┌────────

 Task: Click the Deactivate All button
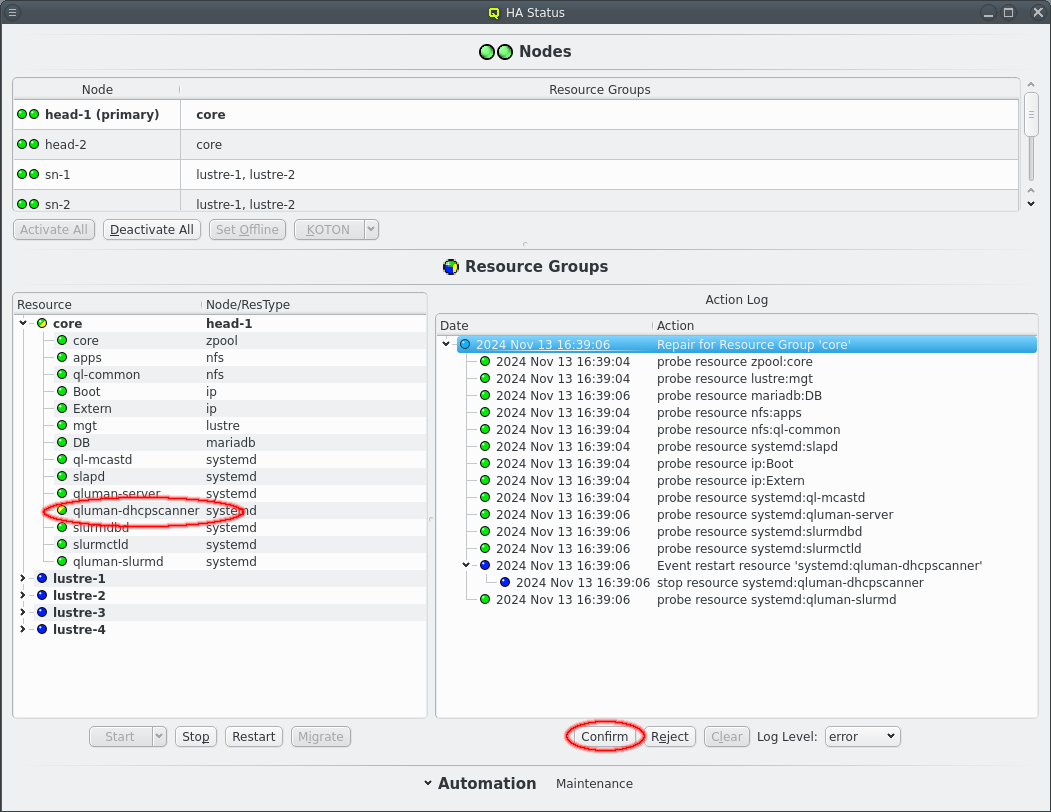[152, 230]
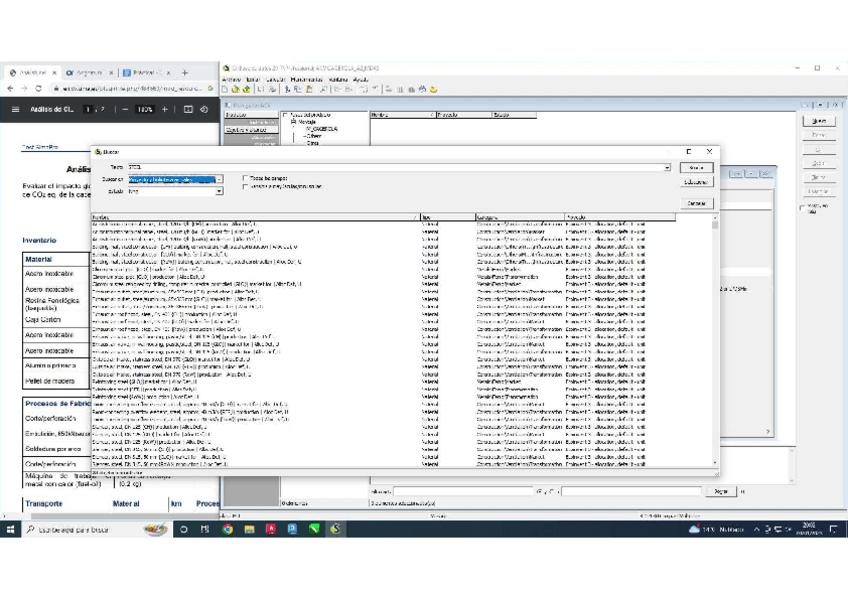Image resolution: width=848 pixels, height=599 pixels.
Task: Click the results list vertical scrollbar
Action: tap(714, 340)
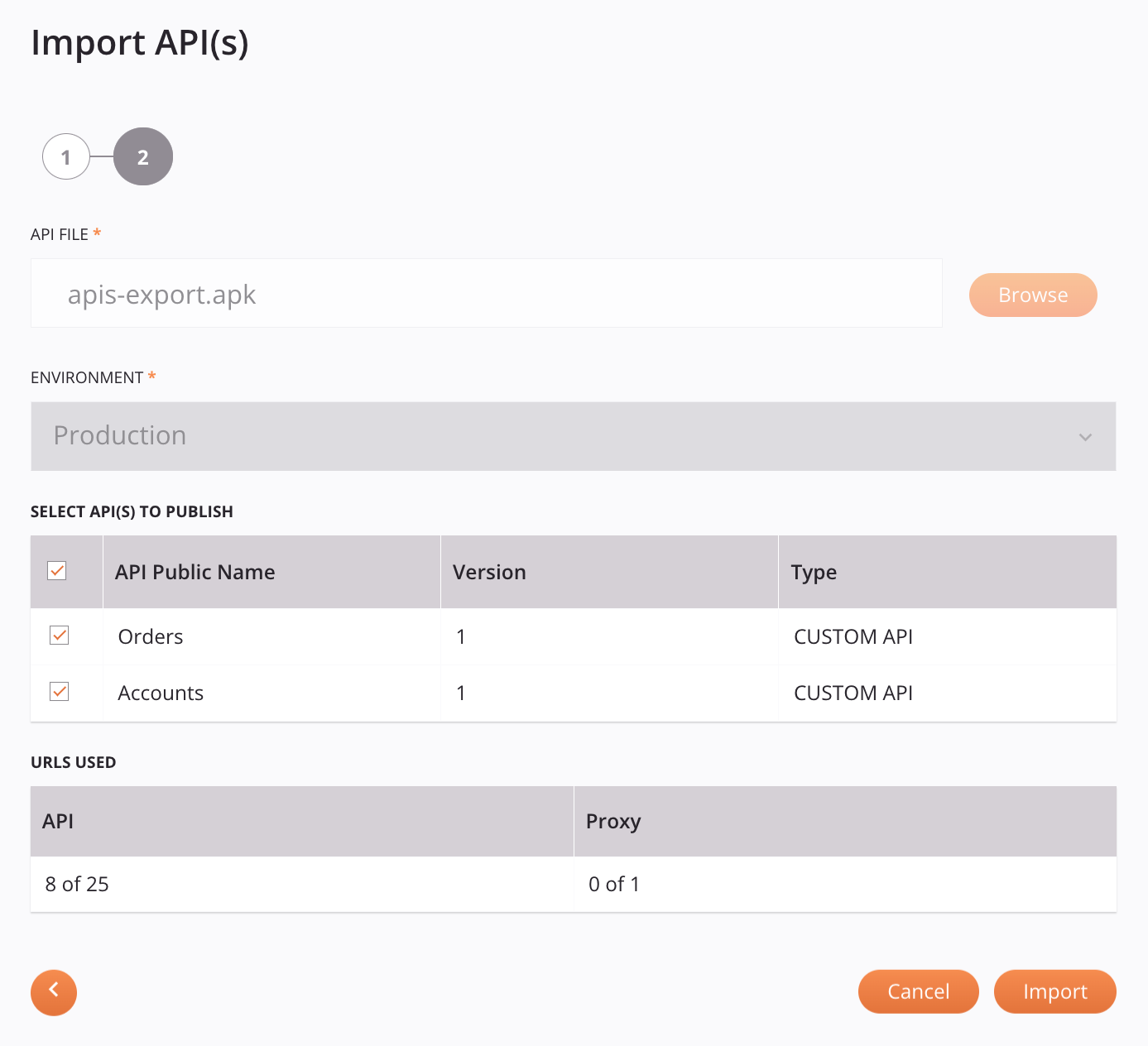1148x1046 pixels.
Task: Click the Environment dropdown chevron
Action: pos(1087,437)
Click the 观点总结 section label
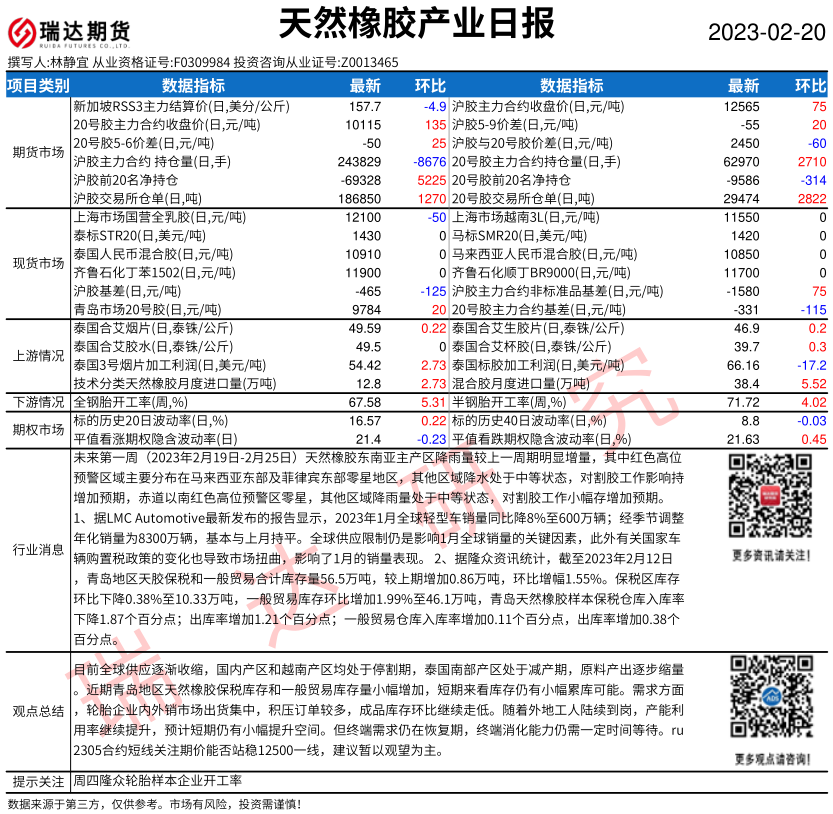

└────────

▶ **What to do**: Your task is an exact printout of the records above, with no pictures.

▶ **Output**:
 Task: Click the Deactivate All button
[152, 230]
Image resolution: width=848 pixels, height=599 pixels.
Task: Click the results list vertical scrollbar
Action: tap(714, 340)
1148x1046 pixels.
Task: Click the Environment dropdown chevron
Action: pos(1087,437)
Click the 观点总结 section label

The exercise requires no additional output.